The Bush administration Monday projected that the budget deficit for fiscal 2009 would be $482 billion, more than the record $413 billion deficit recorded for fiscal 2004.
The figure includes the $151 billion economic stimulus package enacted in February and would total 3.3 percent of gross domestic product.
That compares with 3.6 percent in fiscal 2004. For fiscal 2008, the projected deficit is $389 billion, 2.7 percent of GDP.
The projected fiscal 2009 deficit is roughly $70 billion more than the $410 billion fiscal 2009 deficit estimated in President Bush's budget proposal released in February and about $320 billion more than the $162 billion fiscal 2007 estimated deficit.
It does not include fiscal 2009 funding for the wars in Iraq and Afghanistan that Congress approved this year, totaling $80 billion.
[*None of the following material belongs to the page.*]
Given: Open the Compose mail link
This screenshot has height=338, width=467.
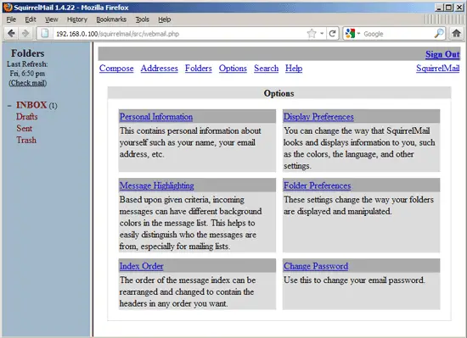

In a document released Monday on the midyear budget review, the White House said the exclusion of the tax rebates and other provisions in the stimulus package would lower the fiscal 2008 figure to only 1.9 percent of GDP.
In addition, the paper said, the deficit is "expected to fall sharply after fiscal 2009," with the deficits in following two fiscal years only "slightly higher than projected in February." The paper concluded: "These projected deficits are both manageable and temporary if spending is kept in check, the tax burden remains low, and the economy continues to grow." The White House maintains the budget will be balanced by fiscal 2012.
Senate Budget Chairman Kent Conrad, D-N.D., slammed the new numbers and blamed the increase in part on the tax cuts Bush pushed through in 2001 and 2003, which are scheduled to expire in 2010. Bush "squandered a record surplus on tax cuts for the rich and drove us deeply into deficit and debt," Conrad said in a press release. "And he has dramatically increased our indebtedness to foreign nations like China, Japan, and Saudi Arabia -- which is clearly unsustainable." Conrad added that the debt has pushed down the dollar, causing high gas prices, inflation, and worsening living standards.
"If they gave out Olympic medals for fiscal irresponsibility, President Bush would take the gold, silver, and bronze," Conrad said.